**PASSAGE PROVIDED:**
______

Why study mechanical engineering at Surrey?
From designing the car of the future to helping scientists explore the furthest reaches of the solar system, a degree in mechanical engineering offers students a diverse range of career opportunities. But with so many options, why choose the University of Surrey?
Of course, the location of the University is important for many students. Not only is it a short ten-minute walk from the historic centre of Guildford, but it boasts a campus surrounded by lush green lawns, a tranquil lake and shady trees to study under or where you can sit to simply clear your mind.
The University’s academic credentials are also extremely competitive, helping it rank fourth in the Guardian University Guide 2016. So what is it that gives Surrey the edge when it comes to academic achievement?
A choice of degrees
The University’s Department of Mechanical Engineering Sciences offers a choice of four undergraduate degrees - Mechanical Engineering, Automotive Engineering, Aerospace Engineering and Medical Engineering. One of the biggest attractions of Surrey is that the first year is the same across all four degrees, giving students a taste of each subject and the opportunity to switch programmes before they commit to one.
Professor Julie Yeomans, Head of the Department of Mechanical Engineering Sciences at the University of Surrey, says the shared first year allows students who may not have had much prior knowledge of the subject to move freely between the different disciplines. Students can then continue their degree, confident that they have chosen the right subject.

______

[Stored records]
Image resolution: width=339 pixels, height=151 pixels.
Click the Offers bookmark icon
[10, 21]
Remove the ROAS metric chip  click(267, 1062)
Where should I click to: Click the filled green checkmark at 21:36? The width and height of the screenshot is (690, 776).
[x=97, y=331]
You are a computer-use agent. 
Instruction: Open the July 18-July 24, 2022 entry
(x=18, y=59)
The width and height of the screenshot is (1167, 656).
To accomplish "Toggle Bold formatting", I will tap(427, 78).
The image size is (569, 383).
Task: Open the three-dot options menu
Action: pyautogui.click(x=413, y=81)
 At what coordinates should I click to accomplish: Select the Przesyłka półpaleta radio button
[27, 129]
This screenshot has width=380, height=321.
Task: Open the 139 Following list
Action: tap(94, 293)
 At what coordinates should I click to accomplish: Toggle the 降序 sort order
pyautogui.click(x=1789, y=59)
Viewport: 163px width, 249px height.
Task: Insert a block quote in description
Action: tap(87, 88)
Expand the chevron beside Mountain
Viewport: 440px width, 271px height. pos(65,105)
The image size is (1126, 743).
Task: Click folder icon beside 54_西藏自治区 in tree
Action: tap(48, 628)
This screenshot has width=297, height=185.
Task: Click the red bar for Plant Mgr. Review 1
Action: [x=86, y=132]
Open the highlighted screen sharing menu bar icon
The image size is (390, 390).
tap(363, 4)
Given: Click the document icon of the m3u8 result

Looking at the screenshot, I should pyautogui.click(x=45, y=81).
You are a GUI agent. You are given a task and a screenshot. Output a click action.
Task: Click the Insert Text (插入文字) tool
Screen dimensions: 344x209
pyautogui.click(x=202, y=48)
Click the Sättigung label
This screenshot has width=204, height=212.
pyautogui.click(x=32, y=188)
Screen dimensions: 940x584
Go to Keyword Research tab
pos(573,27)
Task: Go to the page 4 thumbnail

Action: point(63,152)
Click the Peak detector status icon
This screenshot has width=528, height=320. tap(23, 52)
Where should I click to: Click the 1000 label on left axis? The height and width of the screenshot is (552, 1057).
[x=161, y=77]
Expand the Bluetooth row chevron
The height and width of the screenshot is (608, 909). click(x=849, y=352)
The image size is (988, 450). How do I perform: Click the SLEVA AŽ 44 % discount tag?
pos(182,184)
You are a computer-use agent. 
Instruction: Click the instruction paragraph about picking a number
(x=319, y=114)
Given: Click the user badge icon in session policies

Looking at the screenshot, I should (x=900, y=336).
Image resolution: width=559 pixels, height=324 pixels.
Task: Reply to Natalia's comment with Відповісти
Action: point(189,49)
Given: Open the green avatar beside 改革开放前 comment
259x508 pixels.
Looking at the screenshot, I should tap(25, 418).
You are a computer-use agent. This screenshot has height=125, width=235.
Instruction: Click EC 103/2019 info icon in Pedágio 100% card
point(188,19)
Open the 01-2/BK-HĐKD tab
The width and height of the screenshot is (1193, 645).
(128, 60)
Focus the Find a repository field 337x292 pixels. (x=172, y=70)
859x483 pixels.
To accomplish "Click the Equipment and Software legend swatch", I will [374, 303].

______

**TASKS FOR THIS EXERCISE:**
[1] Answer these from the passage on mechanical engineering at Surrey:
(a) How long is the walk from the University to the historic centre of Guildford?
(b) What position did the University hold in the Guardian University Guide 2016?
(c) Who is Head of the Department of Mechanical Engineering Sciences?
[2] Return the part of the passage on mechanical engineering at Surrey between "The University’s academic" and "commit to one.", inclusive.
[3] In the passage on mechanical engineering at Surrey, turn the paragraph beginning "The University’s Department of Mechanical Engineering Sciences offers" into a short list that keeps its main facts.

**TASK ANSWERS:**
[1]
(a) A short ten-minute walk.
(b) Fourth.
(c) Professor Julie Yeomans.

[2]
The University’s academic credentials are also extremely competitive, helping it rank fourth in the Guardian University Guide 2016. So what is it that gives Surrey the edge when it comes to academic achievement?
A choice of degrees
The University’s Department of Mechanical Engineering Sciences offers a choice of four undergraduate degrees - Mechanical Engineering, Automotive Engineering, Aerospace Engineering and Medical Engineering. One of the biggest attractions of Surrey is that the first year is the same across all four degrees, giving students a taste of each subject and the opportunity to switch programmes before they commit to one.

[3]
- The Department of Mechanical Engineering Sciences offers four undergraduate degrees: Mechanical Engineering, Automotive Engineering, Aerospace Engineering and Medical Engineering.
- The first year is the same across all four degrees.
- This gives students a taste of each subject and a chance to switch programmes before committing to one.